• _Supplied information_:
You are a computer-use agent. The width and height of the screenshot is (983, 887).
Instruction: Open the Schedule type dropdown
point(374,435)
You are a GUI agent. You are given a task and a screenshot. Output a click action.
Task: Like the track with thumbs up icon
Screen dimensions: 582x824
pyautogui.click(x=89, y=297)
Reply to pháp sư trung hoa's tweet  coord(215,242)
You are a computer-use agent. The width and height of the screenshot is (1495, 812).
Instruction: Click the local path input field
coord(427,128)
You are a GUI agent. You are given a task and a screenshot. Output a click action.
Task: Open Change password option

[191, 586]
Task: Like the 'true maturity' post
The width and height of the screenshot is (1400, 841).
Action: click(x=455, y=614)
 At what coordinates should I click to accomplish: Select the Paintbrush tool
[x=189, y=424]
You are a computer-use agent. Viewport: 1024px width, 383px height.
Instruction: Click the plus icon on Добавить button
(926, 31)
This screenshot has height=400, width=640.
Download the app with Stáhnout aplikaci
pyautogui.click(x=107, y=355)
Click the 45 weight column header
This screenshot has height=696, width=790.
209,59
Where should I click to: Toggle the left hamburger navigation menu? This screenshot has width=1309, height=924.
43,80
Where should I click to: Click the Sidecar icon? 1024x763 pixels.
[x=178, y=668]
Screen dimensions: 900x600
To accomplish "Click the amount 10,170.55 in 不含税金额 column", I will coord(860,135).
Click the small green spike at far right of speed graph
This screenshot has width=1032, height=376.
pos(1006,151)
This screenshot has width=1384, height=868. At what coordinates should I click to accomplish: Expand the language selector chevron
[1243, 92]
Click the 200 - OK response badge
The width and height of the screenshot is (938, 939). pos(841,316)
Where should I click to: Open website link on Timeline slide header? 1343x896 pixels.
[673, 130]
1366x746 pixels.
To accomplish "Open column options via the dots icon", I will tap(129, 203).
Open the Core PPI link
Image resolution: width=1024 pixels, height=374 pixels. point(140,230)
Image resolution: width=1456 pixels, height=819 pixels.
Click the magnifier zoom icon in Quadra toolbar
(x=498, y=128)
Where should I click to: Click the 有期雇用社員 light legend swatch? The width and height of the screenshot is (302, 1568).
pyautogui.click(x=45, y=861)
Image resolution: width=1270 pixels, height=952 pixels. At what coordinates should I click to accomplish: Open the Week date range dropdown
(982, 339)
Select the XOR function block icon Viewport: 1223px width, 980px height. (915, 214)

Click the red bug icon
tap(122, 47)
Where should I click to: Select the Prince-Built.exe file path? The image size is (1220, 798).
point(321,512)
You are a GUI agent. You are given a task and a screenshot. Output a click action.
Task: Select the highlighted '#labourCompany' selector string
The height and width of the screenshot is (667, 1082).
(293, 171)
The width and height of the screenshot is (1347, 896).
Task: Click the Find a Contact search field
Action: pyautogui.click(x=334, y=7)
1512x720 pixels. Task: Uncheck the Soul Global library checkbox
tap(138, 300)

• _What the task requires_: Rewrite all of the data above as a numbered list, one line per item, with blank lines dropped.

• _In response_:
1. You are a computer-use agent. The width and height of the screenshot is (983, 887).
2. Instruction: Open the Schedule type dropdown
3. point(374,435)
4. You are a GUI agent. You are given a task and a screenshot. Output a click action.
5. Task: Like the track with thumbs up icon
6. Screen dimensions: 582x824
7. pyautogui.click(x=89, y=297)
8. Reply to pháp sư trung hoa's tweet  coord(215,242)
9. You are a computer-use agent. The width and height of the screenshot is (1495, 812).
10. Instruction: Click the local path input field
11. coord(427,128)
12. You are a GUI agent. You are given a task and a screenshot. Output a click action.
13. Task: Open Change password option
14. [191, 586]
15. Task: Like the 'true maturity' post
16. The width and height of the screenshot is (1400, 841).
17. Action: click(x=455, y=614)
18.  At what coordinates should I click to accomplish: Select the Paintbrush tool
19. [x=189, y=424]
20. You are a computer-use agent. Viewport: 1024px width, 383px height.
21. Instruction: Click the plus icon on Добавить button
22. (926, 31)
23. This screenshot has height=400, width=640.
24. Download the app with Stáhnout aplikaci
25. pyautogui.click(x=107, y=355)
26. Click the 45 weight column header
27. This screenshot has height=696, width=790.
28. 209,59
29. Where should I click to: Toggle the left hamburger navigation menu? This screenshot has width=1309, height=924.
30. 43,80
31. Where should I click to: Click the Sidecar icon? 1024x763 pixels.
32. [x=178, y=668]
33. Screen dimensions: 900x600
34. To accomplish "Click the amount 10,170.55 in 不含税金额 column", I will coord(860,135).
35. Click the small green spike at far right of speed graph
36. This screenshot has width=1032, height=376.
37. pos(1006,151)
38. This screenshot has width=1384, height=868. At what coordinates should I click to accomplish: Expand the language selector chevron
39. [1243, 92]
40. Click the 200 - OK response badge
41. The width and height of the screenshot is (938, 939). pos(841,316)
42. Where should I click to: Open website link on Timeline slide header? 1343x896 pixels.
43. [673, 130]
44. 1366x746 pixels.
45. To accomplish "Open column options via the dots icon", I will tap(129, 203).
46. Open the Core PPI link
47. Image resolution: width=1024 pixels, height=374 pixels. point(140,230)
48. Image resolution: width=1456 pixels, height=819 pixels.
49. Click the magnifier zoom icon in Quadra toolbar
50. (x=498, y=128)
51. Where should I click to: Click the 有期雇用社員 light legend swatch? The width and height of the screenshot is (302, 1568).
52. pyautogui.click(x=45, y=861)
53. Image resolution: width=1270 pixels, height=952 pixels. At what coordinates should I click to accomplish: Open the Week date range dropdown
54. (982, 339)
55. Select the XOR function block icon Viewport: 1223px width, 980px height. (915, 214)
56. Click the red bug icon
57. tap(122, 47)
58. Where should I click to: Select the Prince-Built.exe file path? The image size is (1220, 798).
59. point(321,512)
60. You are a GUI agent. You are given a task and a screenshot. Output a click action.
61. Task: Select the highlighted '#labourCompany' selector string
62. The height and width of the screenshot is (667, 1082).
63. (293, 171)
64. The width and height of the screenshot is (1347, 896).
65. Task: Click the Find a Contact search field
66. Action: pyautogui.click(x=334, y=7)
67. 1512x720 pixels. Task: Uncheck the Soul Global library checkbox
68. tap(138, 300)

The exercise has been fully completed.